Au sommet, à 1073 m d’altitude, la vue est à couper le souffle. La colline s’élève à 80 m au dessus des environs et fournissait une défense naturelle à ses habitants, qui la renforcèrent avec plusieurs lignes de défense, de sa base jusqu’au sommet. Avant reconstitution, ces lignes n’étaient plus que tas de pierres.
Il y avait pourtant là des murailles d’une constitution solide de granite qui montaient jusqu’à 3 m de hauteur. Ici, vers le Nord et le lac du Alto Rabagão : on reconnaît les deux monts de Alturas do Barroso [=hauteurs du Barroso] qui se font face, à gauche, précédent, bien au loin, les crêtes de Pitões das Junias.
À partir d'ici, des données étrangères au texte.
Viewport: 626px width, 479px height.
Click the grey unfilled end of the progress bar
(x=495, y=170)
Au pied de la bute, à gauche du large triangle défriché, la mamoa de Chã de Lesenho.
Les lieux ont la particularité d’avoir abrité une découverte de 1782, longtemps conservée en l’église locale de Boticas avant de rejoindre le Musée archéologique national, à Lisbonne : 4 statues de guerriers galaico-lusitaniens, dont deux considérées comme authentiques. Leur datation est incertaine, entre l’Âge de Fer et le Ier s. av. J.-C. …
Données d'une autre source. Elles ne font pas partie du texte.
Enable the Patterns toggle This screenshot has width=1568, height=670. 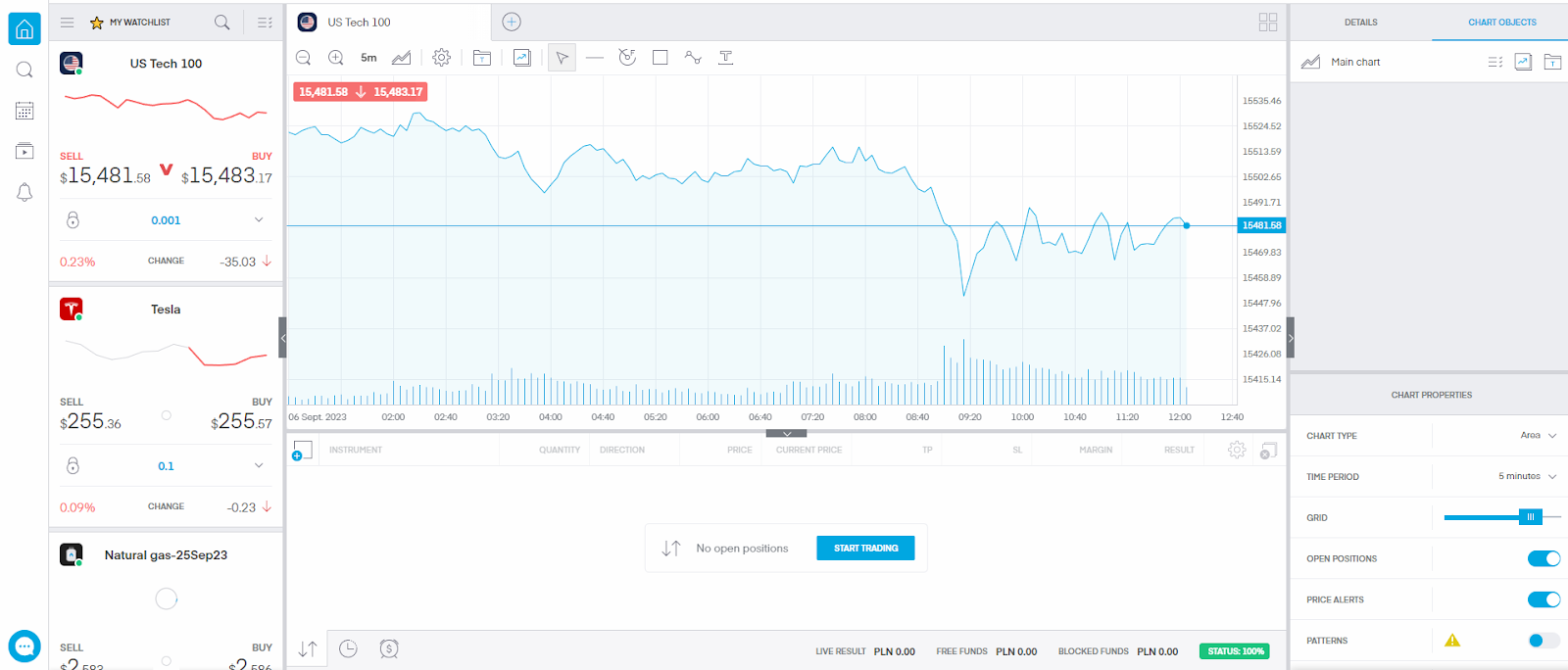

Leur sens est inconnu : peut-être la déification des héros et guerriers locaux en tenue de combat. Leur présence sur place, plus rare en d’autres lieux similaires, laisse croire que ce castro, parmi les plus importants de la région, était la capitale du peuple Equaesi, entre Callaesi (Gallice) et Lusitani (Lusitanie) , pacifié par les romains et listé par eux sur une colonne que l’on peut voir à Chaves. Il s’agit ici d’une réplique.
Et dire que d’en bas, je pensais qu’il s’agissait d’une Vierge, d’un Christ ou autre saint posté tout là-haut… Comme quoi, je ne suis pas dénué de bons clichés!
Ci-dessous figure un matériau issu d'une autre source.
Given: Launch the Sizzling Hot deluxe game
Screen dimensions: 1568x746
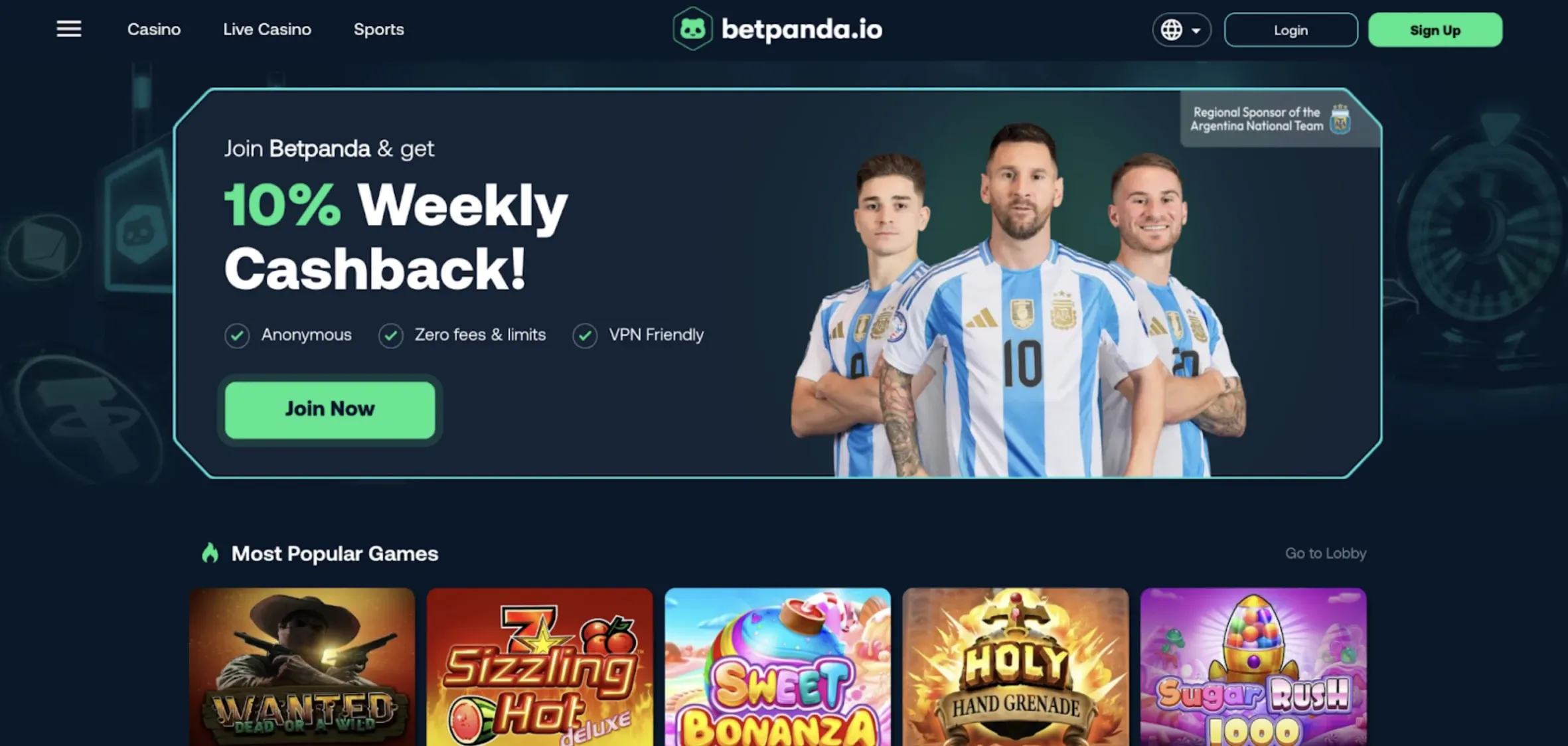Looking at the screenshot, I should (540, 667).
Direction Carvalhelhos. Ce nom est un peu mythique, pour moi, s’agissant de la marque de l’eau minérale qui m’était servie, petit, en vacances : pique-niques, café, restau, il y avait toujours l’étiquette de ce nom imprononçable devant mes yeux : agua de Carvalhelhos . Pas grand chose à voir, pourtant, dans cette ville thermale, à cette époque de l’année. Un village comme un autre dans le coin.
Avec son castro, comme il se doit! Mais le soleil me quitte déjà. Comme à Outeiro Lesenho, c’est Joaquim dos Santos Junior qui étudia celui-ci, au début des années 1960. Très imposant également, quoique dans une situation naturelle moins pratique que sur la colline.
Des habitations circulaires ont été mises à jour à l’intérieur et à l’extérieur d’imposantes murailles de pierres…
D’un côté, un fossé naturel protège les lieux…
Tandis que de l’autre, jusqu’à 3 fossés de défense avaient été creusés, précédent à l’entrée 2 épais murs de pierres! Il faut, ici encore, avoir l’oeil… A l’époque, il s’agissait de se protéger des animaux sauvages, mais aussi des autres tribus locales : toutes n’étaient pas de mêmes culture et système politique. Ceci laissant présager bien des choses.
En contrebas, un petit centre aéré muni de la reconstitution d’un camp romain et autres curiosités sur lesquels je n’aurais pas craché dans mon enfance, ainsi qu’une piste de décollage. Comme quoi, et en dépit d’une apparence pas forcément positive, plus authentique qu’authentique, l’eau de source a bel et bien du bon pour le village de Carvalhelhos. Quant à moi, j’ai appris bien des choses aujourd’hui.